## Aufgabenstellung:
Extrahieren Sie aus den nachfolgenden Datensätzen jede Zeile, die die Zeichenkette „link“ enthält. Groß- und Kleinschreibung ist dabei zu beachten.

## Eingabedaten:

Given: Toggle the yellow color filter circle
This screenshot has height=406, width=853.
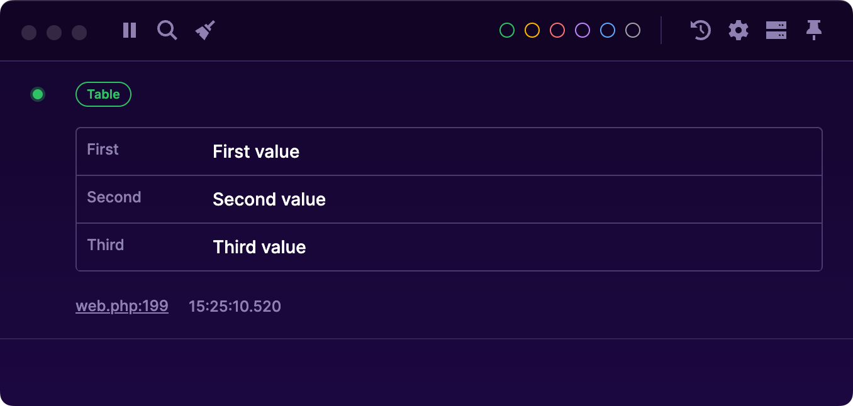Looking at the screenshot, I should click(532, 30).
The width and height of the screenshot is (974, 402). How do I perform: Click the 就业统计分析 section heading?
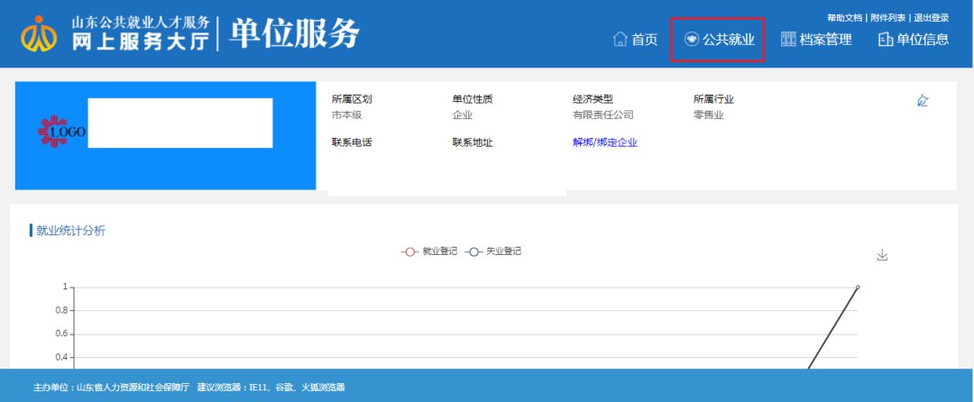pos(70,231)
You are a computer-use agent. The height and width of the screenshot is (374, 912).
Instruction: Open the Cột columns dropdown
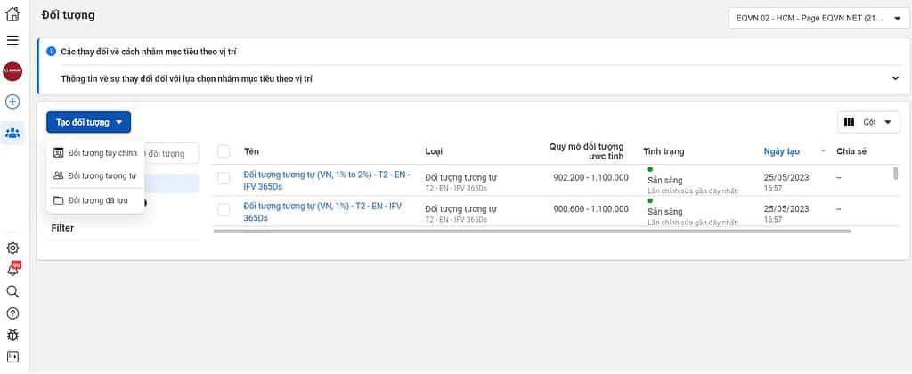click(865, 122)
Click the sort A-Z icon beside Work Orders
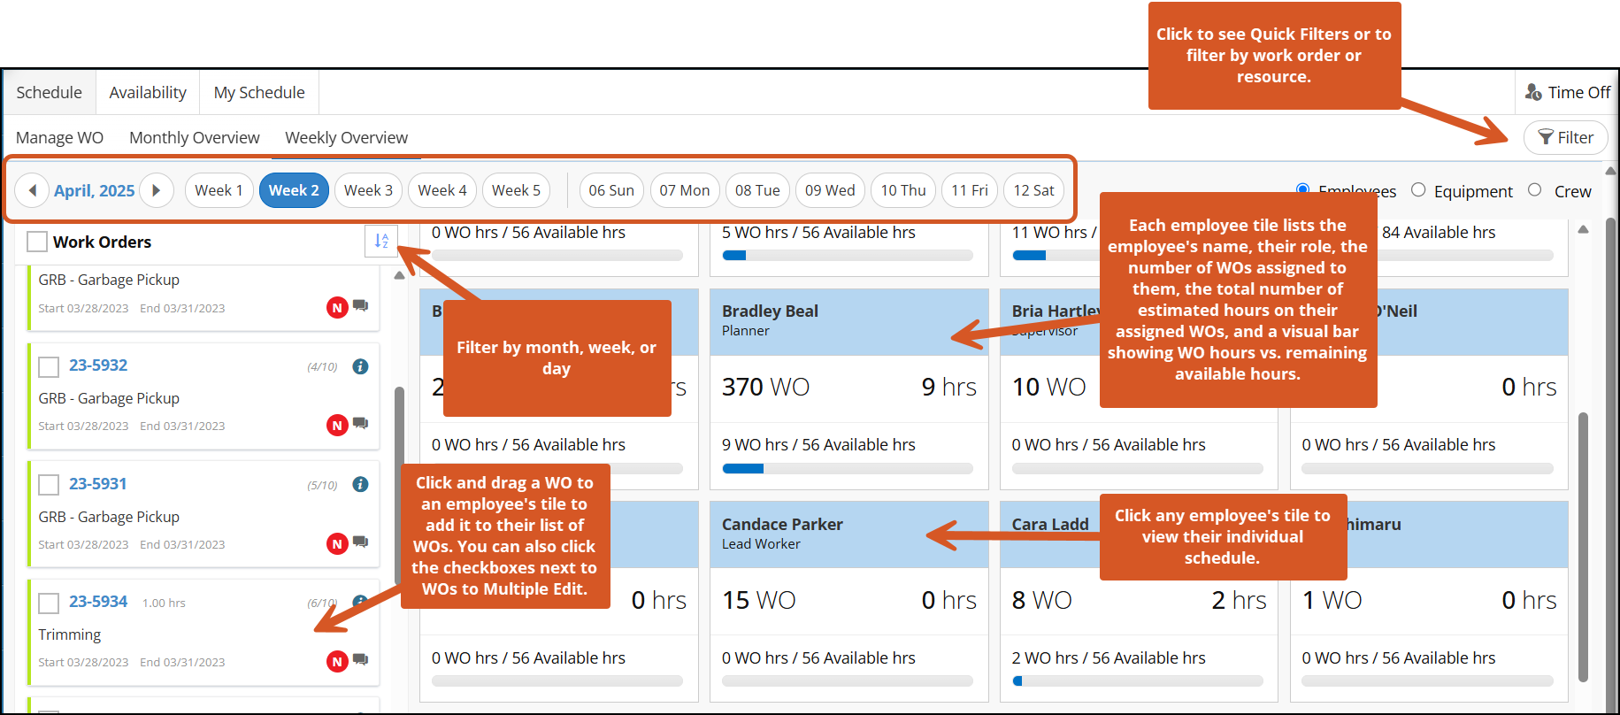The height and width of the screenshot is (715, 1620). coord(380,241)
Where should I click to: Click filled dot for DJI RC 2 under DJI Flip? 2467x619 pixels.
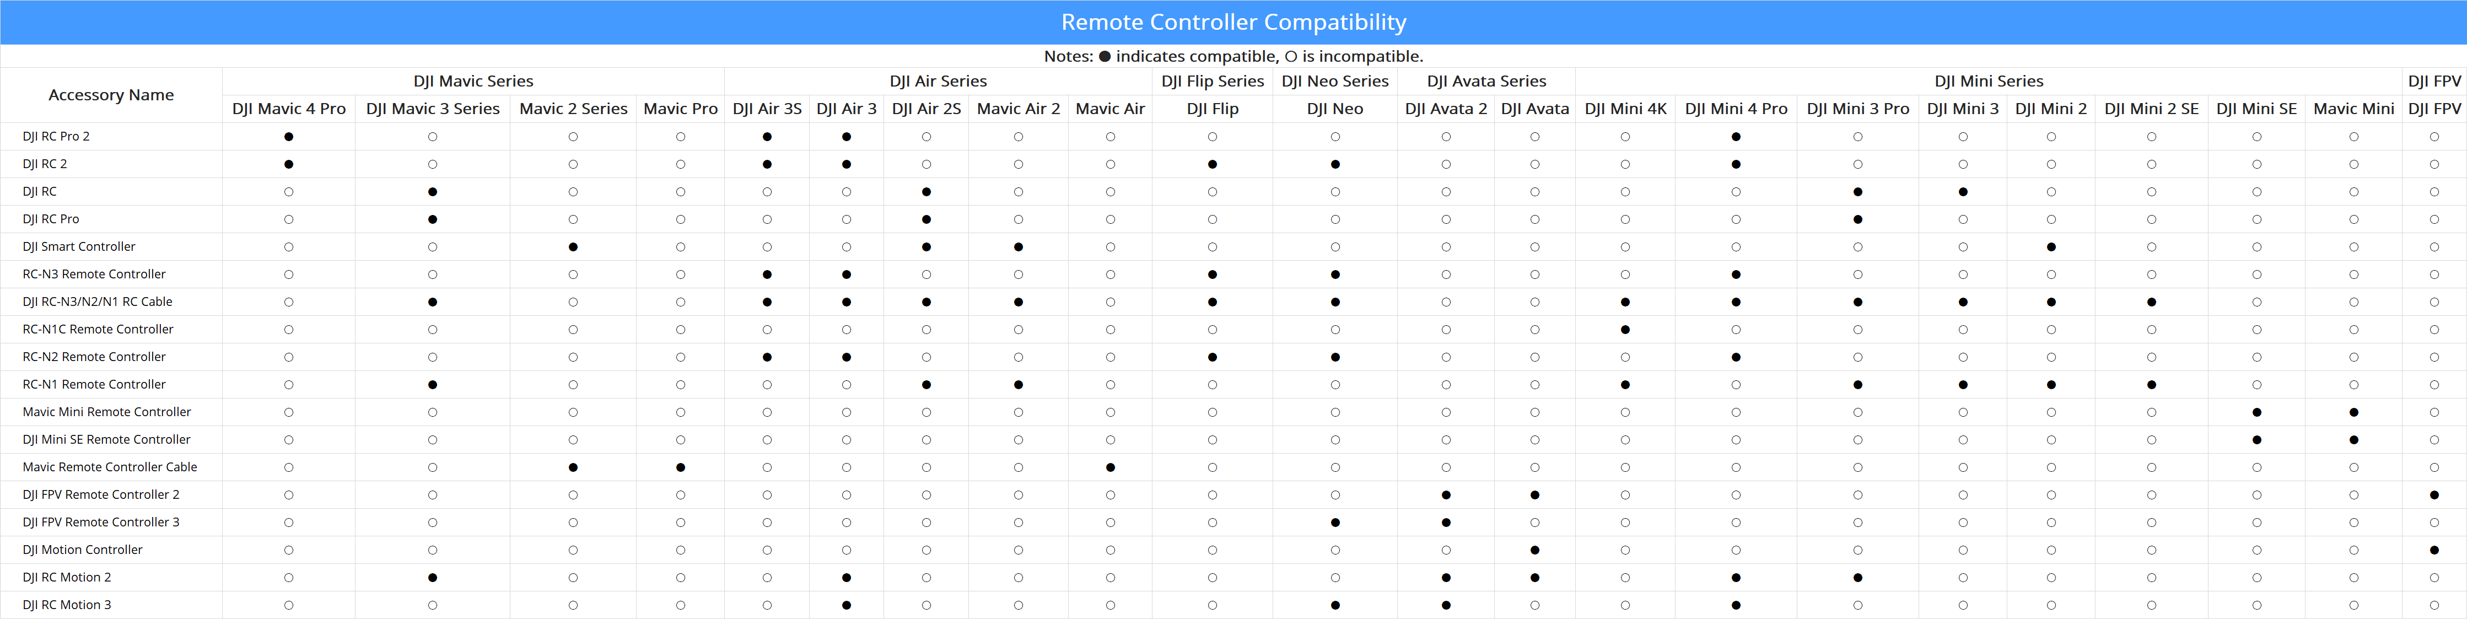point(1212,165)
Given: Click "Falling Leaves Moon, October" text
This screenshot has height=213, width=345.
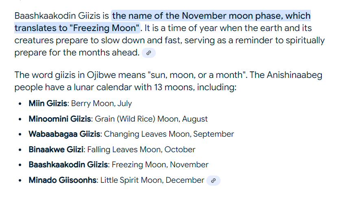Looking at the screenshot, I should [141, 149].
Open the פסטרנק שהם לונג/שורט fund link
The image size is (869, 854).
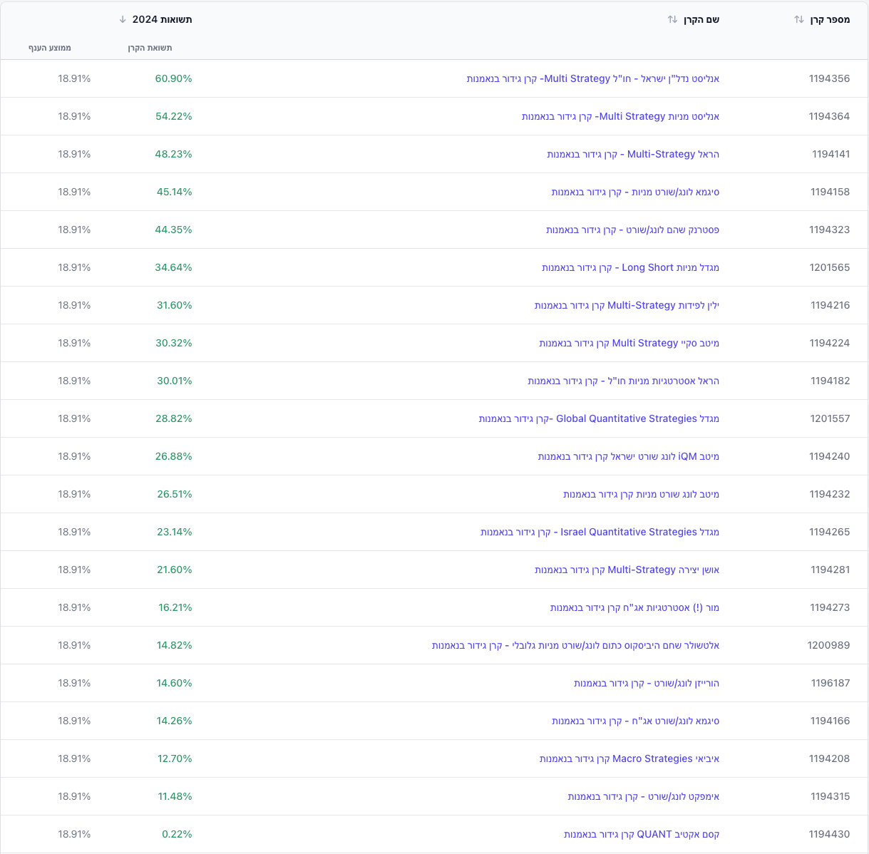coord(632,230)
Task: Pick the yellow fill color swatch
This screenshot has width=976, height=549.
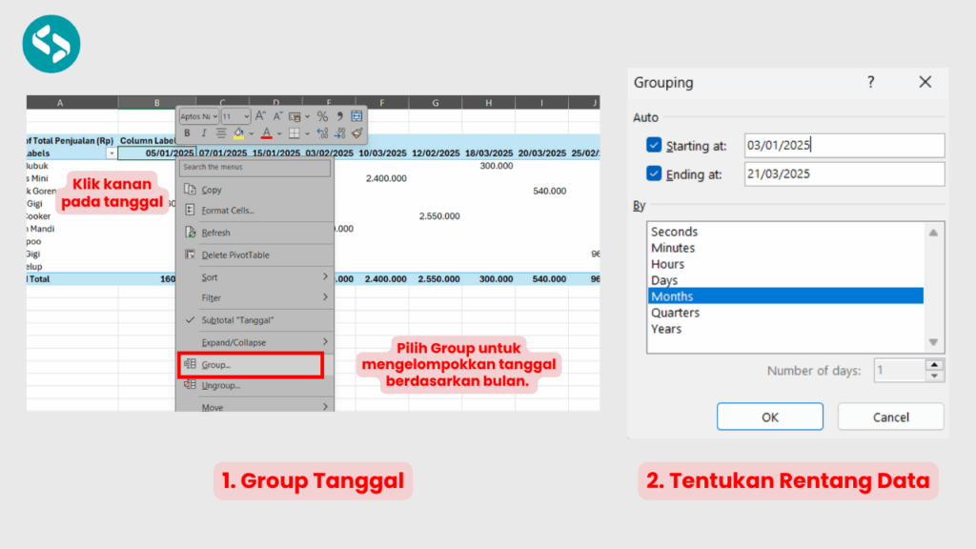Action: tap(237, 138)
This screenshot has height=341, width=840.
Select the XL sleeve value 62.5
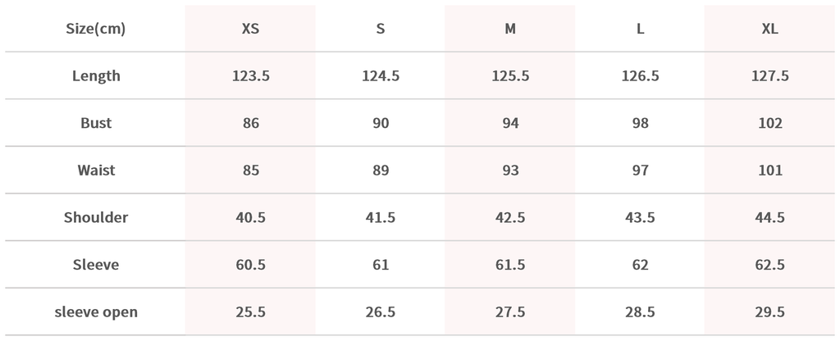[770, 265]

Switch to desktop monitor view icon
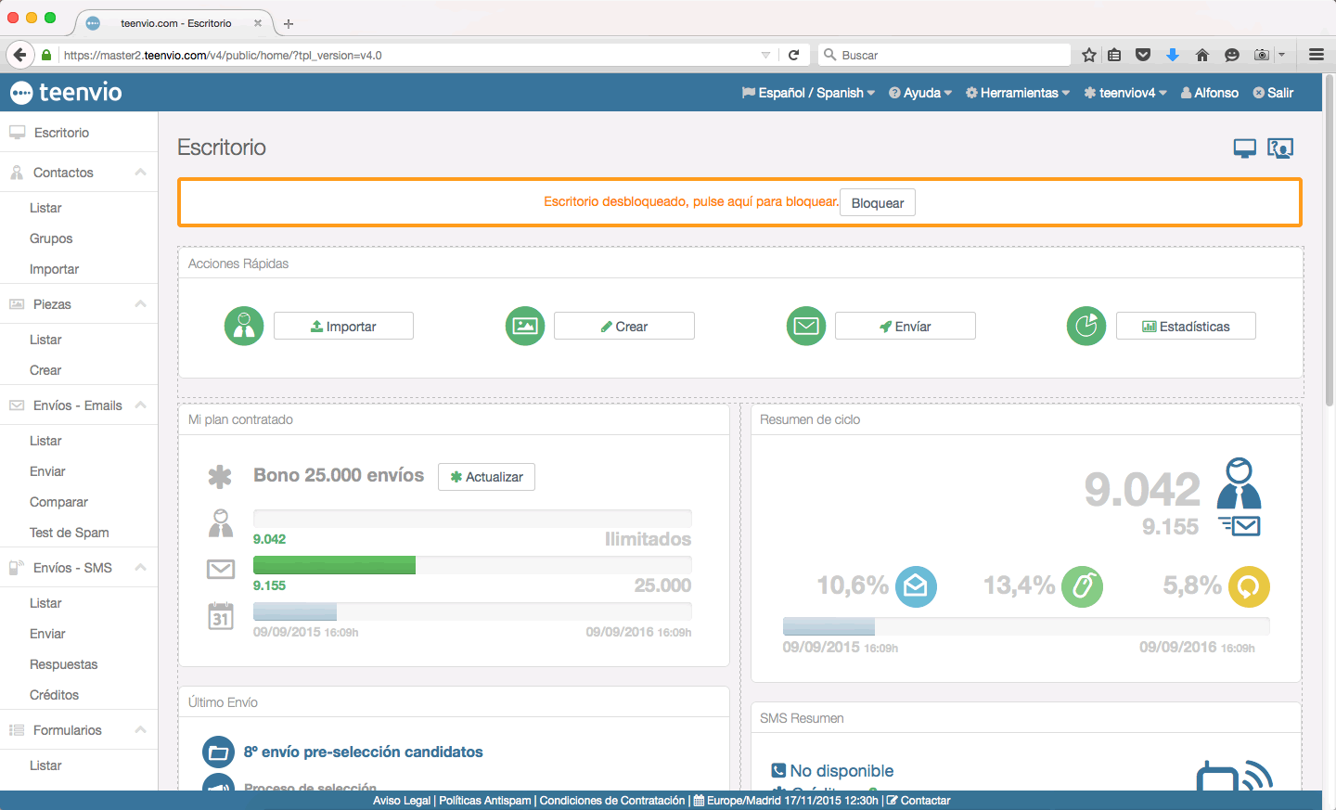coord(1244,148)
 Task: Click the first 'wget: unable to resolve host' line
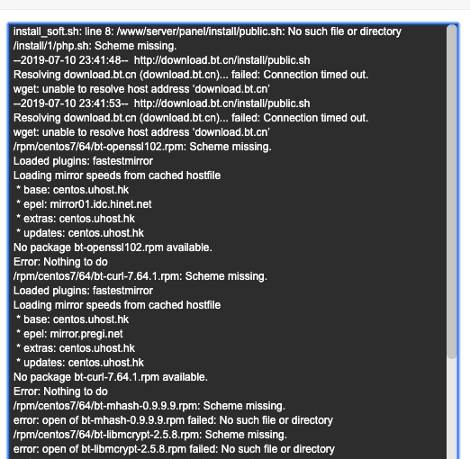(x=141, y=89)
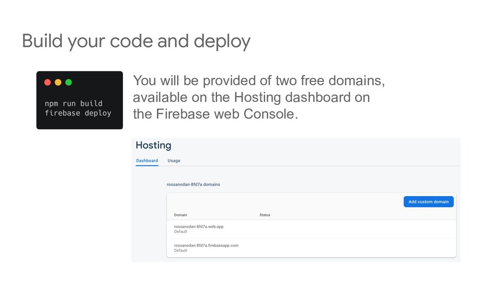Click the Hosting page heading
Image resolution: width=501 pixels, height=282 pixels.
coord(153,145)
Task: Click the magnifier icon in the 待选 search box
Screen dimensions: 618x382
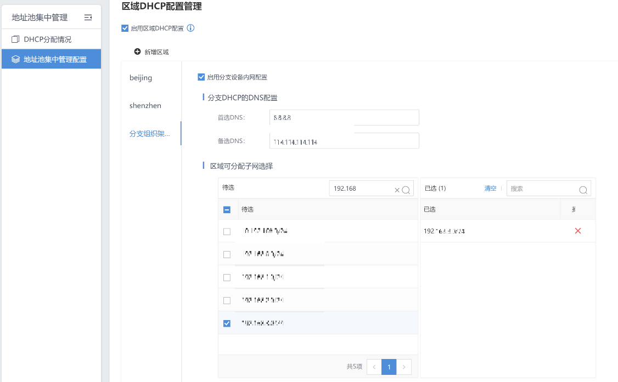Action: [406, 190]
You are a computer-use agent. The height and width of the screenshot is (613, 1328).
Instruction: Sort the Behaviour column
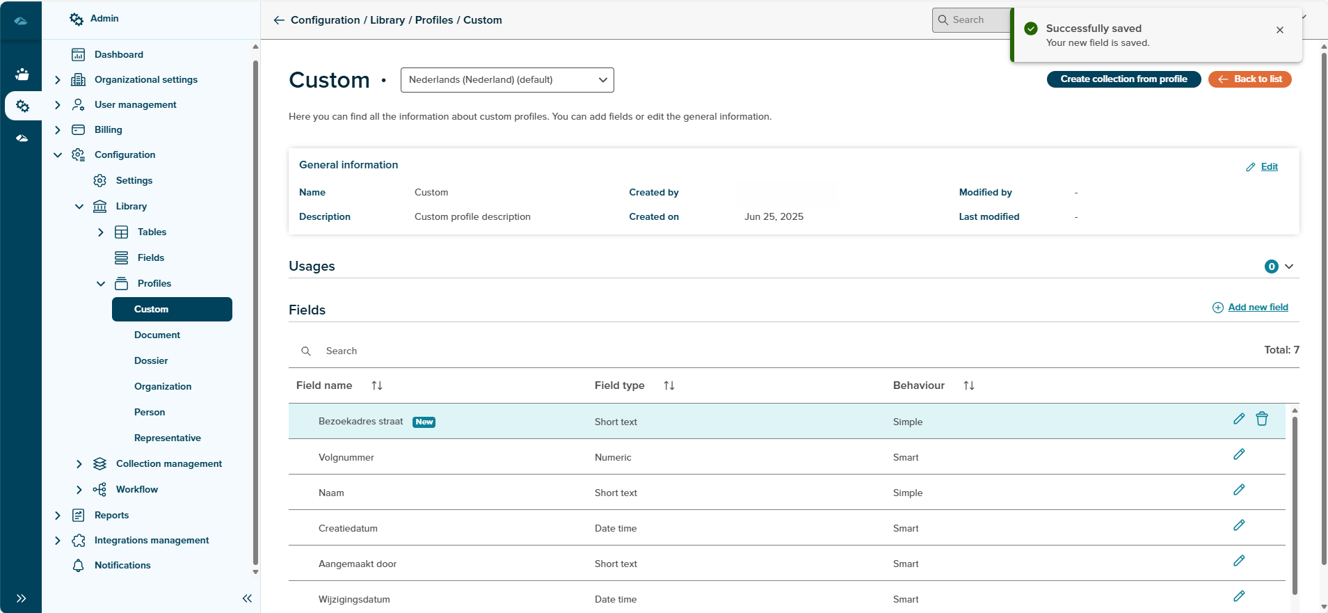point(968,385)
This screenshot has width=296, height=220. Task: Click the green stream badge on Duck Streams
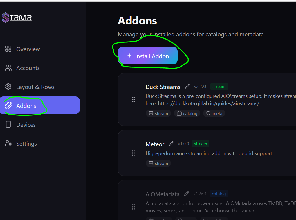pyautogui.click(x=219, y=87)
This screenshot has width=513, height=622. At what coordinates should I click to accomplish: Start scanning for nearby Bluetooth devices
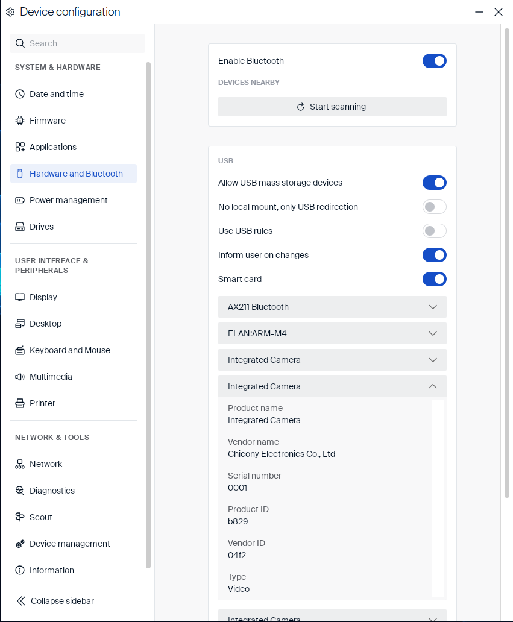(x=333, y=107)
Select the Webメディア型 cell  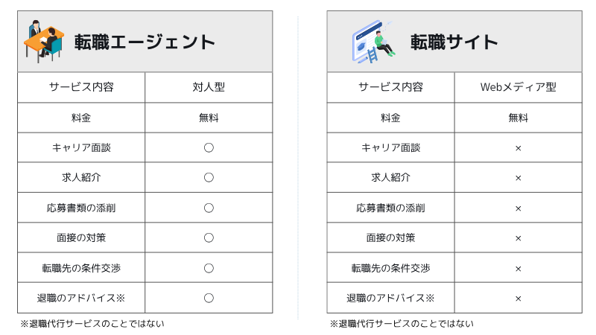pos(518,87)
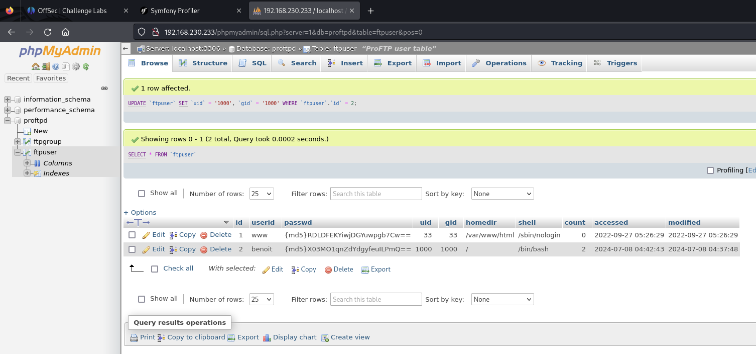The image size is (756, 354).
Task: Click the log out door icon
Action: click(x=46, y=66)
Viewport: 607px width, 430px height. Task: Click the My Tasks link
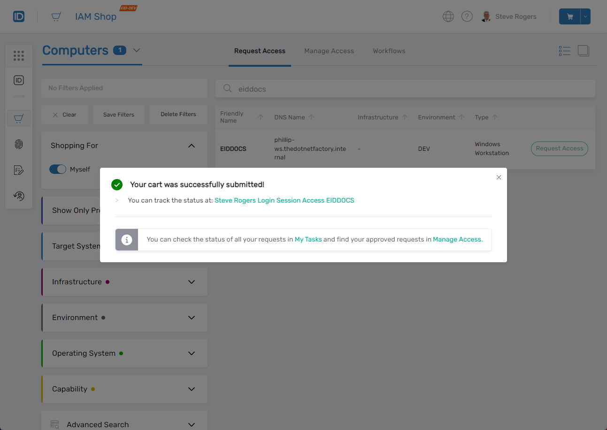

## Musterlösung:
Open the פסטרנק שהם לונג/שורט fund link
Viewport: 607px width, 430px height. Task: Click the My Tasks link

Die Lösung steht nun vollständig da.